Take the data below and copy exactly the lines starting at the one with "Screen dimensions: 623x291" and finishing at the one with "Given: Select the text annotation T tool", both included.

Pixel coordinate grounding data:
/---
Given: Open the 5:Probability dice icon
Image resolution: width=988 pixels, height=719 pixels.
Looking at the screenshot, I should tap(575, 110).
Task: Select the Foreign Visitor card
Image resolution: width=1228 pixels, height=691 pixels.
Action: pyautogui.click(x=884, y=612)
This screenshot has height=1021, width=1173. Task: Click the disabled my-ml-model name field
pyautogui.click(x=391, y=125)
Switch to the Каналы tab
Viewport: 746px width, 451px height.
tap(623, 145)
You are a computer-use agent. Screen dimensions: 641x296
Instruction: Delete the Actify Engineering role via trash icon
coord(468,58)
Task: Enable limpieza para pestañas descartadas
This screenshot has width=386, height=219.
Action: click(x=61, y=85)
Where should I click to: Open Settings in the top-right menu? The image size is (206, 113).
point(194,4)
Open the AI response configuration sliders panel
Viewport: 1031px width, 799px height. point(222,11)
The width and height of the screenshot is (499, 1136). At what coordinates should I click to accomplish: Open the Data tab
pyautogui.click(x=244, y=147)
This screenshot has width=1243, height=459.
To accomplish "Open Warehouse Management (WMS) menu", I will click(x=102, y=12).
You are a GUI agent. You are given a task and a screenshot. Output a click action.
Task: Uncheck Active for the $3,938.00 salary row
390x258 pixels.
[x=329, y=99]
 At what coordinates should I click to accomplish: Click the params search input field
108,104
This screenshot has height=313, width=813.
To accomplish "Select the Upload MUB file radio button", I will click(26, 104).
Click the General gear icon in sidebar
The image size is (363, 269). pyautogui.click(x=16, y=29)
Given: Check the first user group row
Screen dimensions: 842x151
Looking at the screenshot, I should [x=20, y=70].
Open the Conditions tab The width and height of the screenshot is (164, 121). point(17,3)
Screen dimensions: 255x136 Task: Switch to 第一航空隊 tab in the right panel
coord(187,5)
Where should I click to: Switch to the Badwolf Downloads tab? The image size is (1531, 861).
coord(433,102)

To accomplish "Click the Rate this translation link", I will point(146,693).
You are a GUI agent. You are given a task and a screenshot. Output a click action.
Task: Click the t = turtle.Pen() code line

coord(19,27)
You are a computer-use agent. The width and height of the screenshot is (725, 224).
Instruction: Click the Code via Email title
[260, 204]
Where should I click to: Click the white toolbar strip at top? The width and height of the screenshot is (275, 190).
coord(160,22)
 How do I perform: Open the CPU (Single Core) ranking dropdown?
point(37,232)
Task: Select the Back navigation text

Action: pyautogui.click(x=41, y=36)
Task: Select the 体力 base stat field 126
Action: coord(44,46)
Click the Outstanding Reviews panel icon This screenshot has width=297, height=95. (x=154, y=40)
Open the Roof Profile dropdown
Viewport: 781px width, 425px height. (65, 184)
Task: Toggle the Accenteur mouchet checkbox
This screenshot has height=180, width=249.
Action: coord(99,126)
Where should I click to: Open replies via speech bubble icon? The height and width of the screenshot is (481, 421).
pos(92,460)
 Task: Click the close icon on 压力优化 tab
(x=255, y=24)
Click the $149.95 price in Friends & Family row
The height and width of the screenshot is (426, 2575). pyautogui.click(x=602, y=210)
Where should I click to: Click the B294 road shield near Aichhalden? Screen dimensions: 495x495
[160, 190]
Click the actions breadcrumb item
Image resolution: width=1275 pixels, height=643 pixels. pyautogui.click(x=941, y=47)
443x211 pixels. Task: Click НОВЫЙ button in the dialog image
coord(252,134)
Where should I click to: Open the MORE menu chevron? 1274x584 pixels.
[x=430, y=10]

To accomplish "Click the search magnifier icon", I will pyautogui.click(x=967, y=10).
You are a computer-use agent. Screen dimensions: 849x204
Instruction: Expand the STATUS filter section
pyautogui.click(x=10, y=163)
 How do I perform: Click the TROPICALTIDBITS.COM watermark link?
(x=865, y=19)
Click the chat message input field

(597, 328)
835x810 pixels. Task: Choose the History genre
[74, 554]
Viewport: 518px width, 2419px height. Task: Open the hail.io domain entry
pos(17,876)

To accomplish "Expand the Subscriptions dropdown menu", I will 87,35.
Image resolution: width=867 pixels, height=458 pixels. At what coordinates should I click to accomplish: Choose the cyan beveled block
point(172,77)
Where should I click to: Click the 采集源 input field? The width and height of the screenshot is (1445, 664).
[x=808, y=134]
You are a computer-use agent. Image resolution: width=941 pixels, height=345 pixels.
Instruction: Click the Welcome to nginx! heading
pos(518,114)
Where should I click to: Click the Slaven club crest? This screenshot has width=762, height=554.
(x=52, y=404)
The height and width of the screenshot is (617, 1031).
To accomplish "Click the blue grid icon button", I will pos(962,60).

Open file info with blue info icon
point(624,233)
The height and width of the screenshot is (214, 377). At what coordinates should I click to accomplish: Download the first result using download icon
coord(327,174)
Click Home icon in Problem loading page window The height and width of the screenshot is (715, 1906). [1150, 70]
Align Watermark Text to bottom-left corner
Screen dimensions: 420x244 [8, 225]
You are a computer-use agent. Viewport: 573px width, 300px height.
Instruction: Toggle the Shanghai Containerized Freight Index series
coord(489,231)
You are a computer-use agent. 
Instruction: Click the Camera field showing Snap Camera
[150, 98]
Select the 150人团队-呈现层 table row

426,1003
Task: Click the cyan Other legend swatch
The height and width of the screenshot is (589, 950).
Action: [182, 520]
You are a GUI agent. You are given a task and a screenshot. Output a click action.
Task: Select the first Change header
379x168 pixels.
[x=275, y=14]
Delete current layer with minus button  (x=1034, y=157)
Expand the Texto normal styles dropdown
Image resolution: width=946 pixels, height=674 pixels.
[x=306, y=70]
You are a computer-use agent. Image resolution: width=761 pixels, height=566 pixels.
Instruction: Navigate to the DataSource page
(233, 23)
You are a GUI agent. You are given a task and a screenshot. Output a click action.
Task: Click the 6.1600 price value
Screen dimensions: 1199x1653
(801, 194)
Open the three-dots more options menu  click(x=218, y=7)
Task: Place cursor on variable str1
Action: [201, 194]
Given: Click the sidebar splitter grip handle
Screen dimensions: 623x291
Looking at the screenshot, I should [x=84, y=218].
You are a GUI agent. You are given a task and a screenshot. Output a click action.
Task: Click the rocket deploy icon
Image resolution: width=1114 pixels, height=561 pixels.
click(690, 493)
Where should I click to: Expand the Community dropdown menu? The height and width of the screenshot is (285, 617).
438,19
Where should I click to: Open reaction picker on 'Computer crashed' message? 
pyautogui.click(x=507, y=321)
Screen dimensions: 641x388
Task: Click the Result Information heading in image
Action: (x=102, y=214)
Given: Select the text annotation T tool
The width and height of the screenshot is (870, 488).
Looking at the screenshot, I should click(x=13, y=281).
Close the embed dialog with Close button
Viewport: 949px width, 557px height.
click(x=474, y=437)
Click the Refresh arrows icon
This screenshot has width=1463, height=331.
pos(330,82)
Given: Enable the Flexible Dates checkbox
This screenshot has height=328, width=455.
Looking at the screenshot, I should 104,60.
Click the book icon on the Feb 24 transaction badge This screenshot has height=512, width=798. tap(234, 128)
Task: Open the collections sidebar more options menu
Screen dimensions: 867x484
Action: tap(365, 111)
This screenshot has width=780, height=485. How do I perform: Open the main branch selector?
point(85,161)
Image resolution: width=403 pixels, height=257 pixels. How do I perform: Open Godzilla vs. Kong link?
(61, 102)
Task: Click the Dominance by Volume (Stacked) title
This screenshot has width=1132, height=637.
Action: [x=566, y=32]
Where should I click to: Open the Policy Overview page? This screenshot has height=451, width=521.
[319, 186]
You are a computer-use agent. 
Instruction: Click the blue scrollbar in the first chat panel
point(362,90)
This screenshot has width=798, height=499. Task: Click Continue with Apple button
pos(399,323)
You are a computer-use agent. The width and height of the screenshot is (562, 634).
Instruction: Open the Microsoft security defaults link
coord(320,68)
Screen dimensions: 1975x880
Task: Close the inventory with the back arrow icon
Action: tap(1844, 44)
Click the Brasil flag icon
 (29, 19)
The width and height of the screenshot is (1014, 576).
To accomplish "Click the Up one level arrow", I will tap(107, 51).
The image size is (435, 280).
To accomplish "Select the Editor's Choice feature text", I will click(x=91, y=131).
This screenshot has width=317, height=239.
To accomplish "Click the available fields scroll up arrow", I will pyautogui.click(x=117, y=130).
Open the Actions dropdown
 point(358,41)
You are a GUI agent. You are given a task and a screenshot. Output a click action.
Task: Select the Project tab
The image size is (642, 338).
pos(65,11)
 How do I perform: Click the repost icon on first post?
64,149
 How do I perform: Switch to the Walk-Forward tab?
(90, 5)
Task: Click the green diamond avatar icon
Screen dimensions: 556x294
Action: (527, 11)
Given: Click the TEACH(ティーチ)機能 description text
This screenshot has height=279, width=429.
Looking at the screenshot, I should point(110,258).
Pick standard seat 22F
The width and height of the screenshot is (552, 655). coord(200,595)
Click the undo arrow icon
\---
(YOUR SOLUTION):
Screen dimensions: 623x291
Looking at the screenshot, I should [x=84, y=218].
You are a GUI agent. You are given a task and a screenshot. Output a click action.
Task: Click the rocket deploy icon
Image resolution: width=1114 pixels, height=561 pixels.
click(690, 493)
Where should I click to: Expand the Community dropdown menu? The height and width of the screenshot is (285, 617).
438,19
Where should I click to: Open reaction picker on 'Computer crashed' message? 
pyautogui.click(x=507, y=321)
Screen dimensions: 641x388
Task: Click the Result Information heading in image
Action: (x=102, y=214)
Given: Select the text annotation T tool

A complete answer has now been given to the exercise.